══ Provided entries
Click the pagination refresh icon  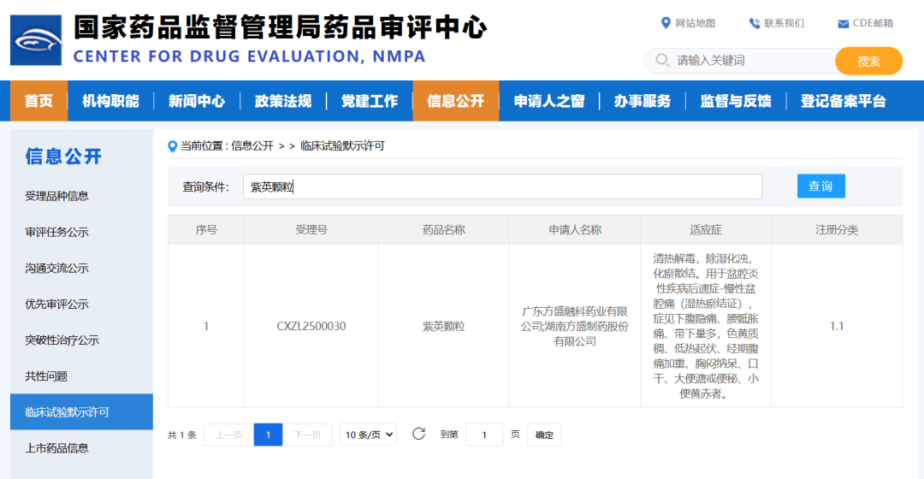[x=418, y=434]
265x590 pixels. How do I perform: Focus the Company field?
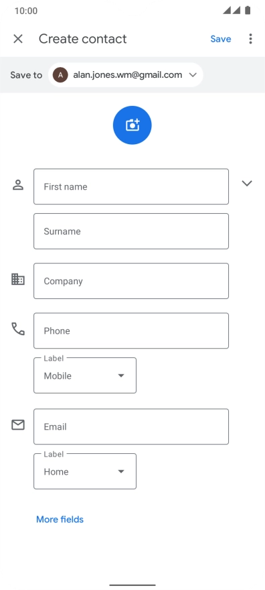pyautogui.click(x=131, y=281)
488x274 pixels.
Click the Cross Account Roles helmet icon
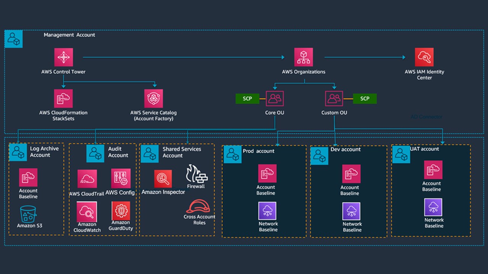point(198,206)
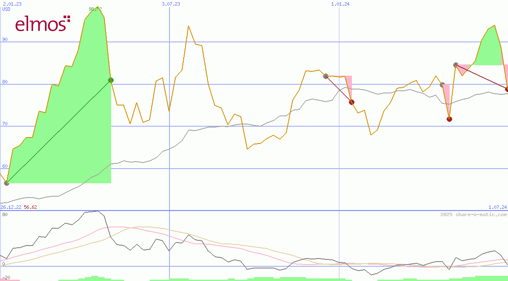Click the red dot at the chart's right edge
The width and height of the screenshot is (508, 281).
tap(507, 89)
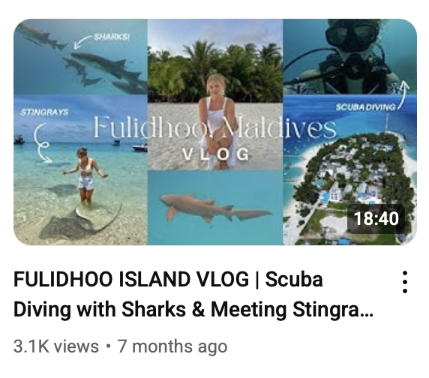Click the large stingray in shallow water
Screen dimensions: 429x378
80,223
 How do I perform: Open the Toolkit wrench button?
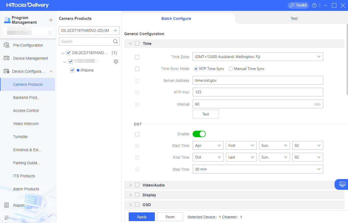pyautogui.click(x=298, y=5)
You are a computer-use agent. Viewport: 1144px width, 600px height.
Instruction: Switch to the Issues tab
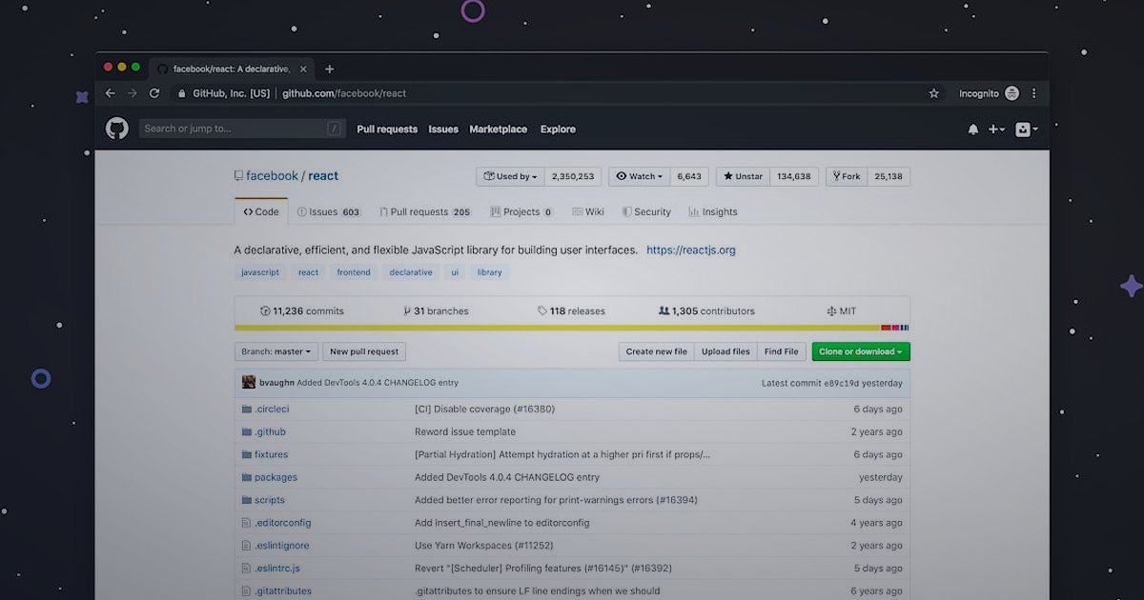coord(328,211)
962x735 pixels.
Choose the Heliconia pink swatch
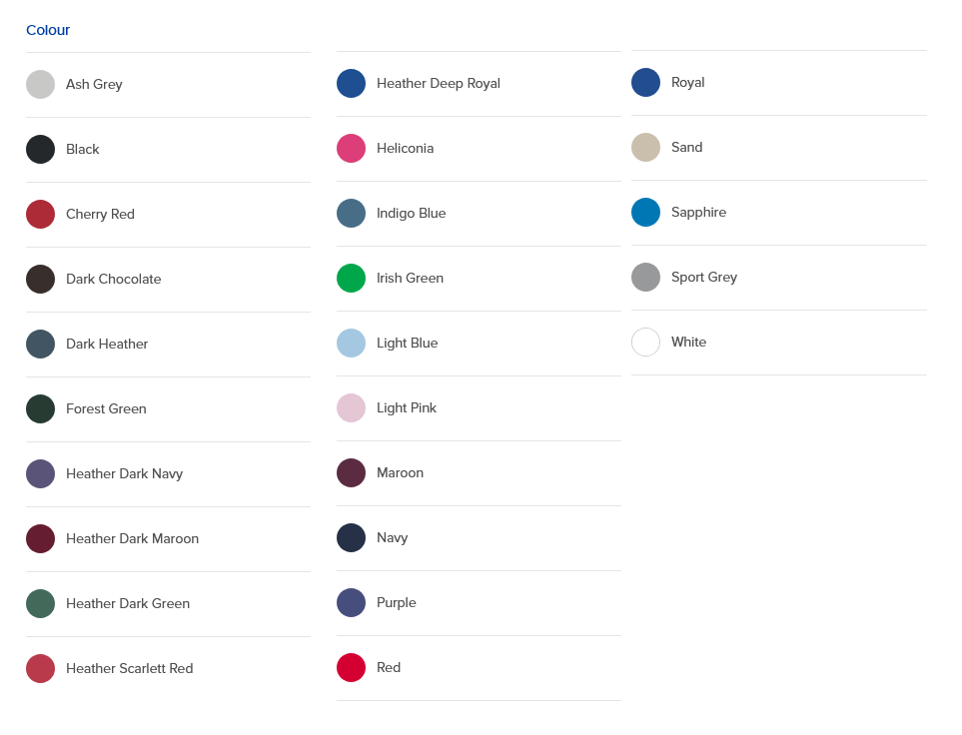(x=351, y=148)
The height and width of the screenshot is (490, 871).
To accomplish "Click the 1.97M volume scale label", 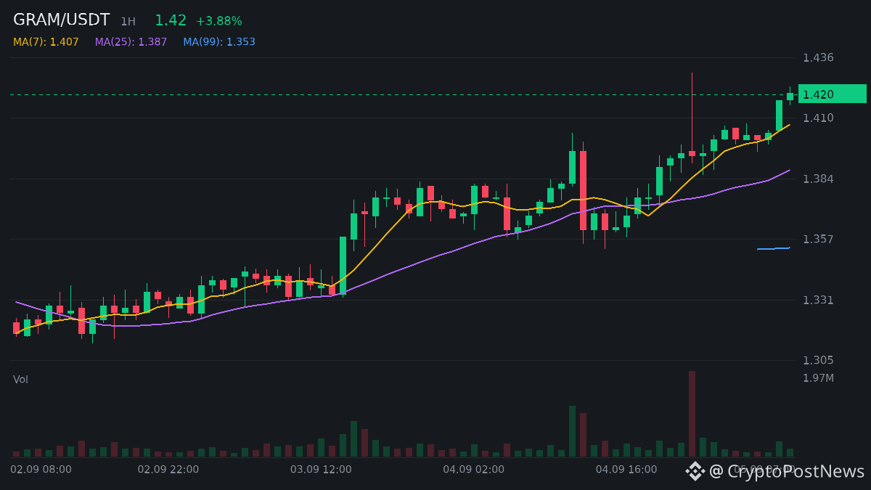I will pyautogui.click(x=818, y=378).
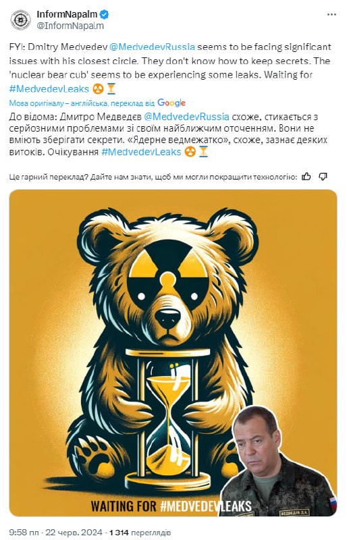Open the @InformNapalm handle link
Screen dimensions: 347x540
[70, 26]
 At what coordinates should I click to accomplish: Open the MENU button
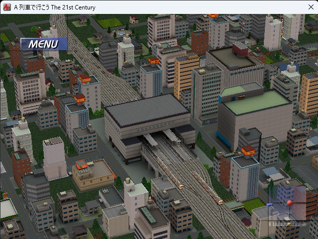click(43, 44)
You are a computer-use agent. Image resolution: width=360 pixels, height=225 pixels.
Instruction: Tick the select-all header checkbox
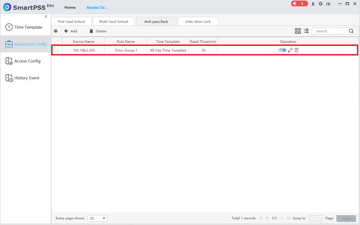[57, 42]
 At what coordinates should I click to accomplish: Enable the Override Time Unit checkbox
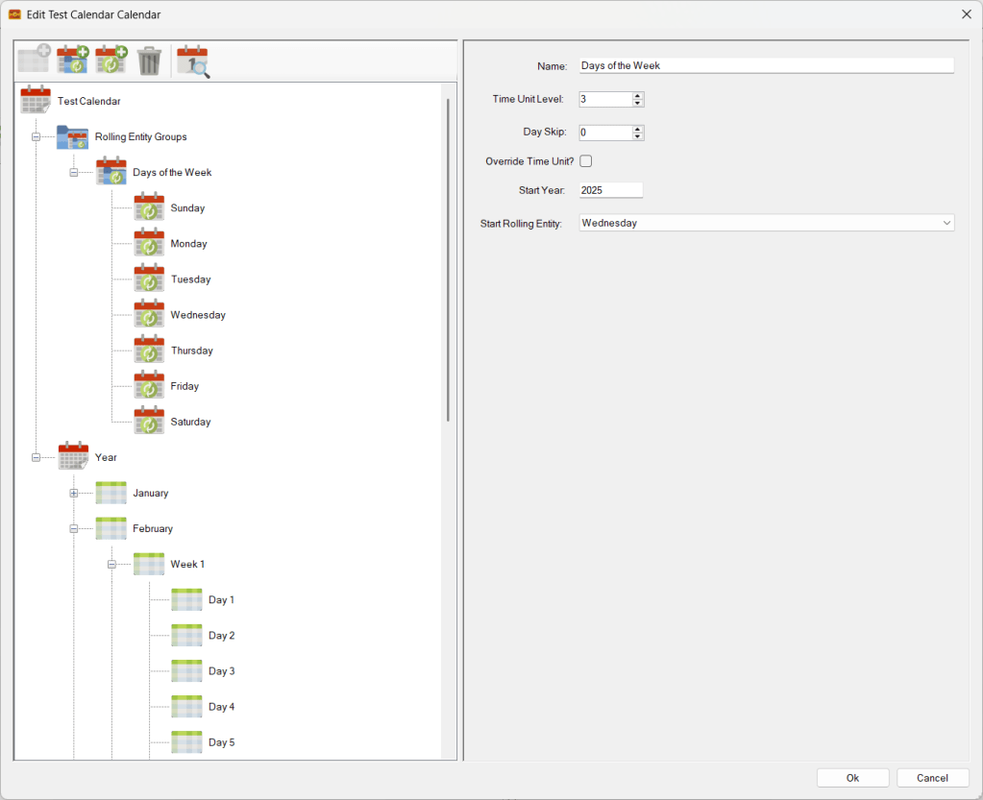586,161
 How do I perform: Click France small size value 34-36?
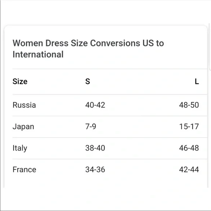tap(95, 170)
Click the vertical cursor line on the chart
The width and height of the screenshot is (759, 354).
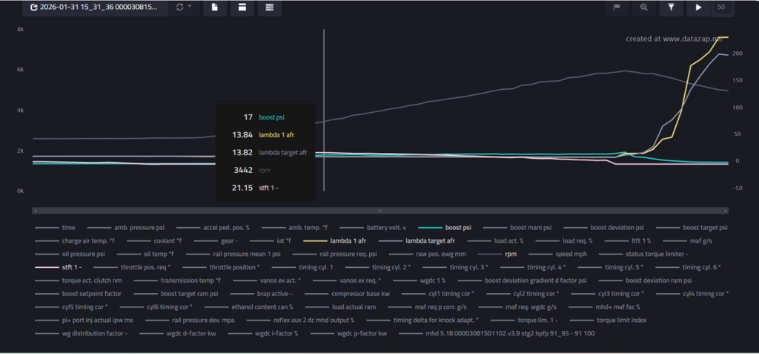pyautogui.click(x=324, y=110)
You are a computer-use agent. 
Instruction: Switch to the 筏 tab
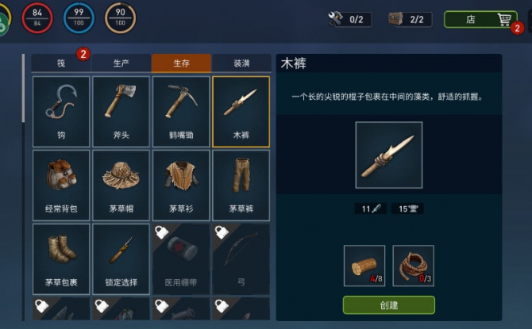coord(61,63)
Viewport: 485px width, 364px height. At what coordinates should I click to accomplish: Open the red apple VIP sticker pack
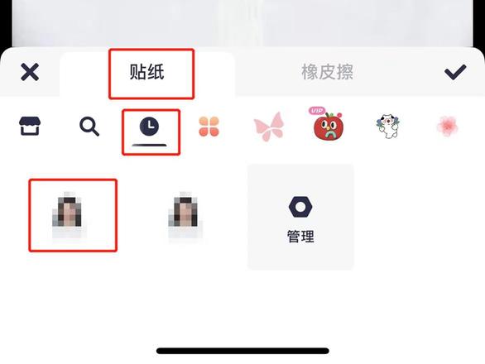[x=329, y=126]
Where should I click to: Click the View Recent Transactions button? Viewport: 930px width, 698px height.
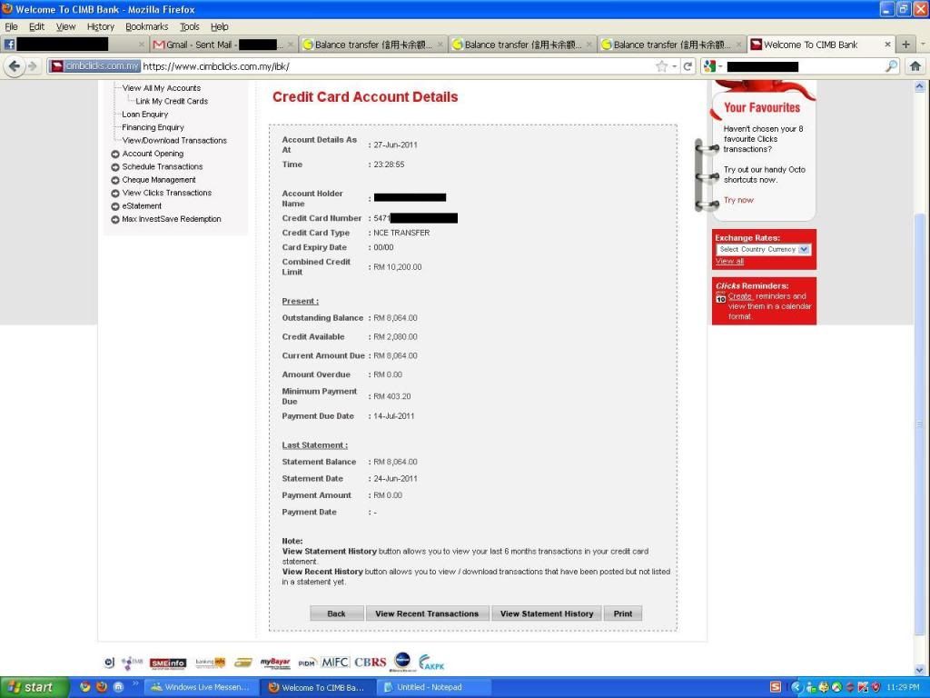pyautogui.click(x=427, y=613)
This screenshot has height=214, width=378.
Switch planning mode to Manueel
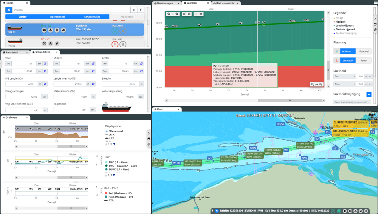[363, 51]
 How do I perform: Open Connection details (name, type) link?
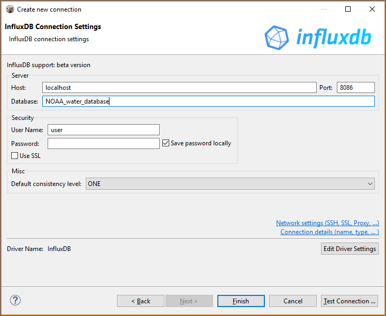click(x=329, y=232)
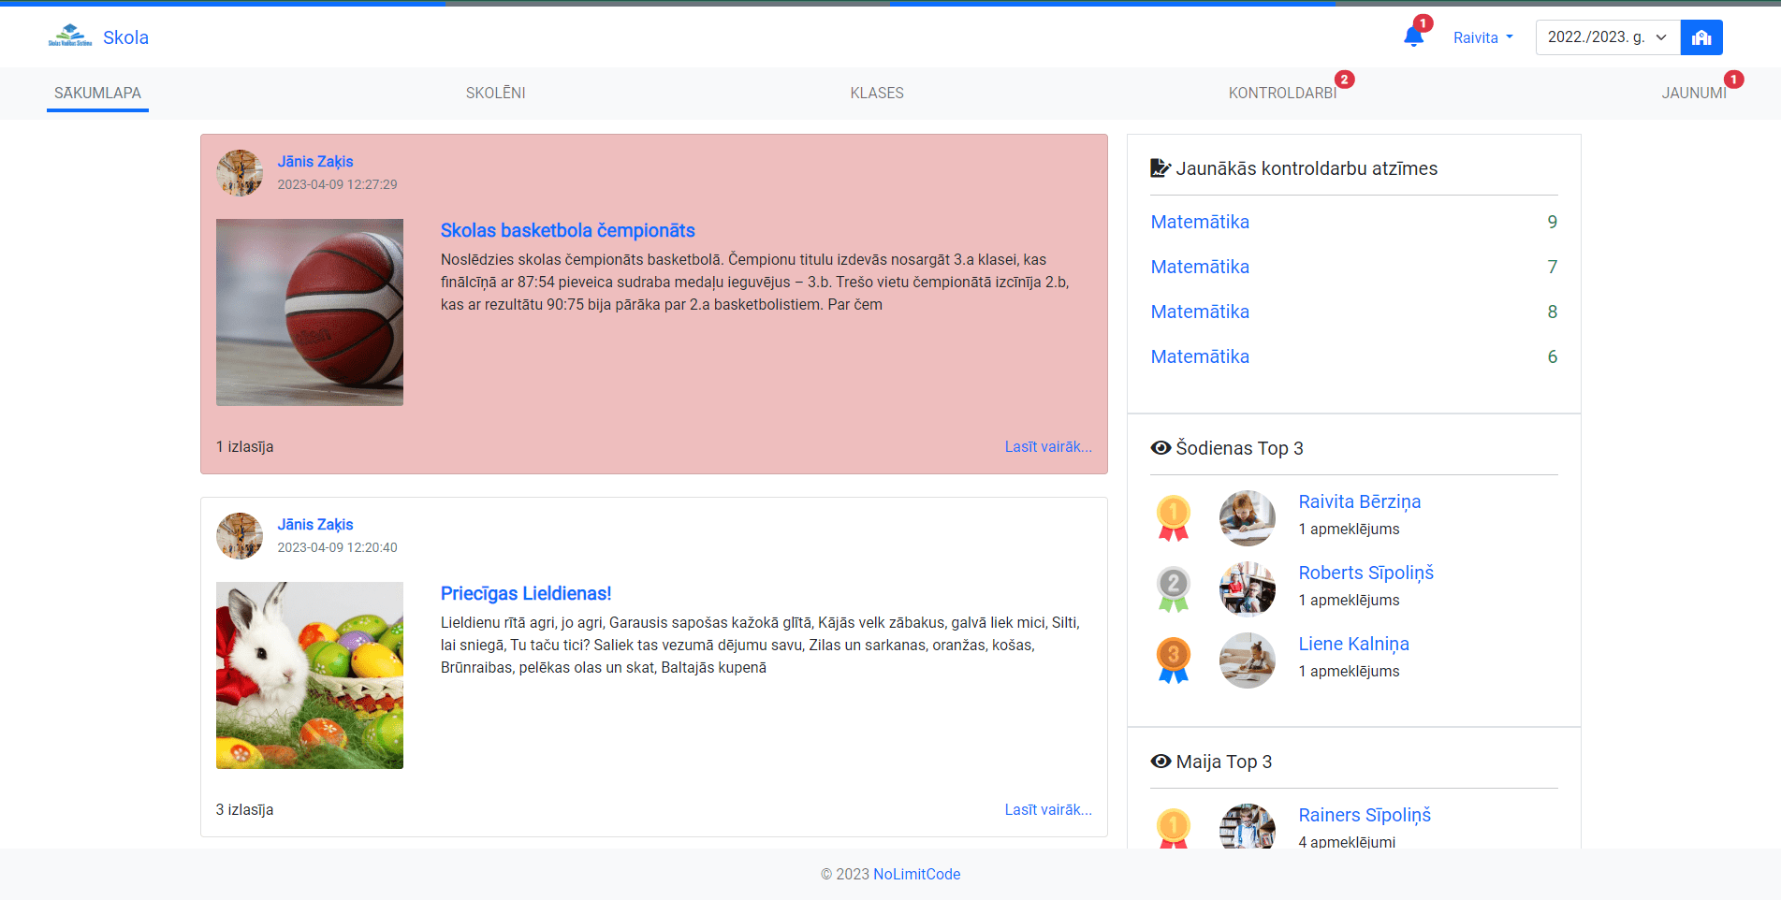Viewport: 1781px width, 900px height.
Task: Click the Skola logo icon
Action: tap(70, 37)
════
● Assignment
Only the lines from the one containing "Where should I" through the last line of the entries, both included, should be repeated exactly, and the pictures should be left out.

● Your response
Where should I click to: Click the View Recent Transactions button? Viewport: 930px width, 698px height.
pyautogui.click(x=427, y=613)
This screenshot has height=214, width=378.
Switch planning mode to Manueel
[363, 51]
 How do I perform: Open Connection details (name, type) link?
click(x=329, y=232)
Viewport: 1781px width, 900px height.
Task: Click the Skola logo icon
Action: tap(70, 37)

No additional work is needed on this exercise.